The AEC promotes the spiritual, cultural, and communal roles and fosters collaboration while raising the profile of English cathedrals. In 2023 the Journal of Beliefs & Values: Studies in Religion & Education in an issue devoted to cathedral studies cited the AEC in the context of advancing interdisciplinary research on cathedrals' roles in modern society.

The Association of English Cathedrals has sponsored reports and studies including The Economic and Social Impacts of Cathedrals in England (2004), Spiritual Capital: the Present and Future of English Cathedrals (2012), The Taylor Review: Sustainability of English Churches and Cathedrals (2017), and The Economic and Social Impacts Of England’s Cathedrals (2019).

During the 2020 "Year of Cathedrals, Year of Pilgrimage" the Pilgrim Passport program was launched by the AEC.
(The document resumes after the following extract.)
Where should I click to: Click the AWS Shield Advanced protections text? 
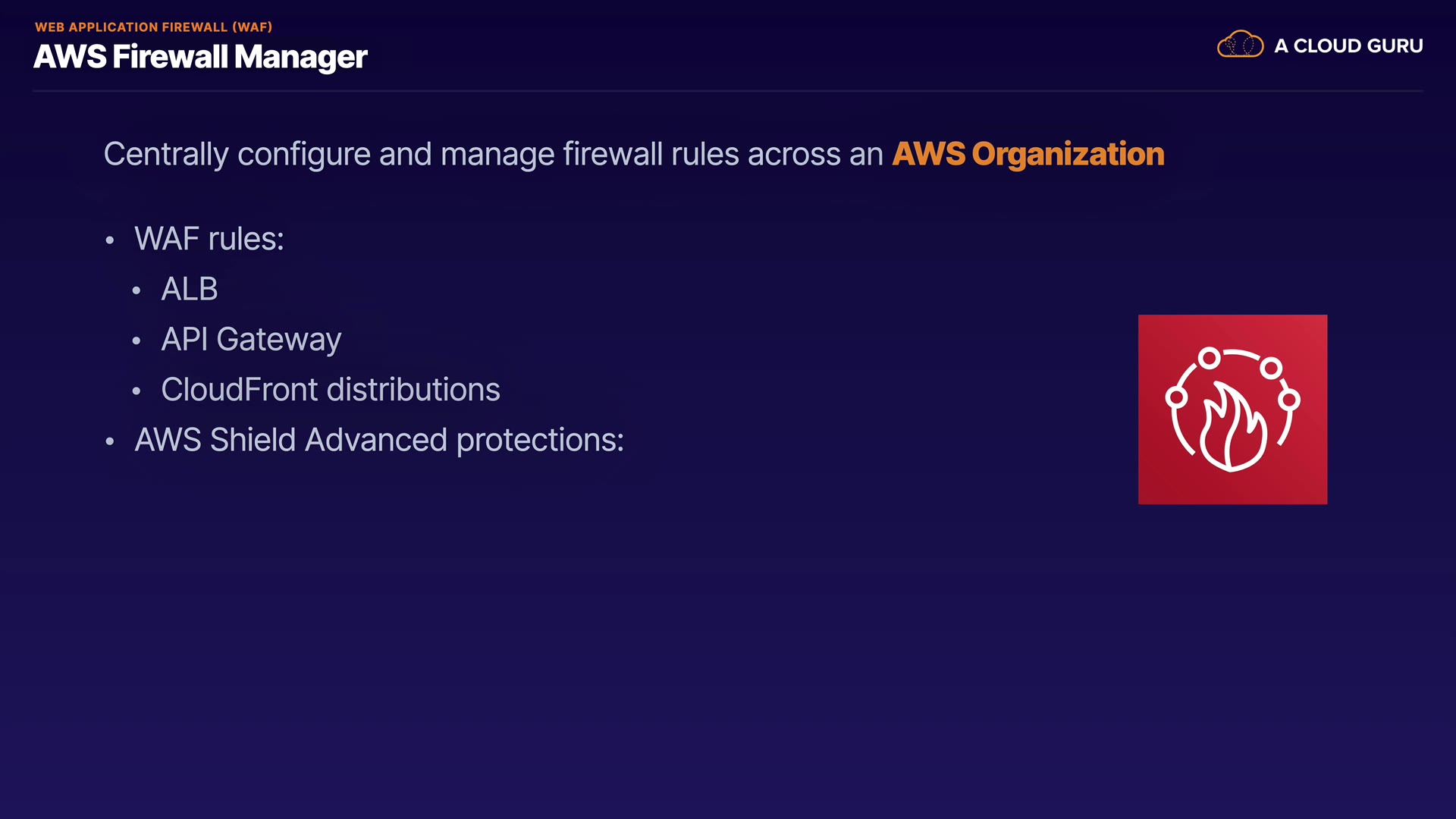pos(379,440)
Keeping You Connected is the newsletter of the AEC which, with other resource documents, is available at the AEC website.

The AEC is a member of the Heritage Alliance, the Churches Legislation Advisory Service, and the Charity Tax Group.

== Members and Associate Members ==
Members of the Association of English Cathedrals are the 42 Anglican cathedrals. St George’s Chapel at Windsor Castle, Westminster Abbey, the Cathedral Isle of Man and St Davids Cathedral are associate members.

Members

- St Philip's Cathedral, Birmingham
- Blackburn Cathedral
- Bradford Cathedral
- Bristol Cathedral
- Canterbury Cathedral
- Chester Cathedral
- Chichester Cathedral
- Coventry Cathedral
- Derby Cathedral
- Durham Cathedral
- Ely Cathedral
- Exeter Cathedral
- Gloucester Cathedral
- Guildford Cathedral
- Hereford Cathedral
- Leicester Cathedral
- Lichfield Cathedral
- Lincoln Cathedral
- Liverpool Cathedral
- Manchester Cathedral

- Newcastle Cathedral
- Norwich Cathedral
- Christ Church Cathedral, Oxford
- Peterborough Cathedral
- Portsmouth Cathedral
- Ripon Cathedral
- Rochester Cathedral
- St Albans Cathedral
- St Edmundsbury Cathedral
- St Paul's Cathedral
- Salisbury Cathedral
- Sheffield Cathedral
- Southwark Cathedral
- Southwell Minster
- Truro Cathedral
- Wakefield Cathedral
- Wells Cathedral
- Winchester Cathedral
- Worcester Cathedral
- York Minster

Associate Members

- St. George’s Chapel, Windsor Castle
- Westminster Abbey
- Cathedral Isle of Man
- St Davids Cathedral

== Cathedral Networks ==
The AEC website lists Cathedral Network members consisting of cathedral personnel, volunteers, or related professionals. The AEC enables collaboration, professional development, and mutual support among those in similar roles across cathedrals.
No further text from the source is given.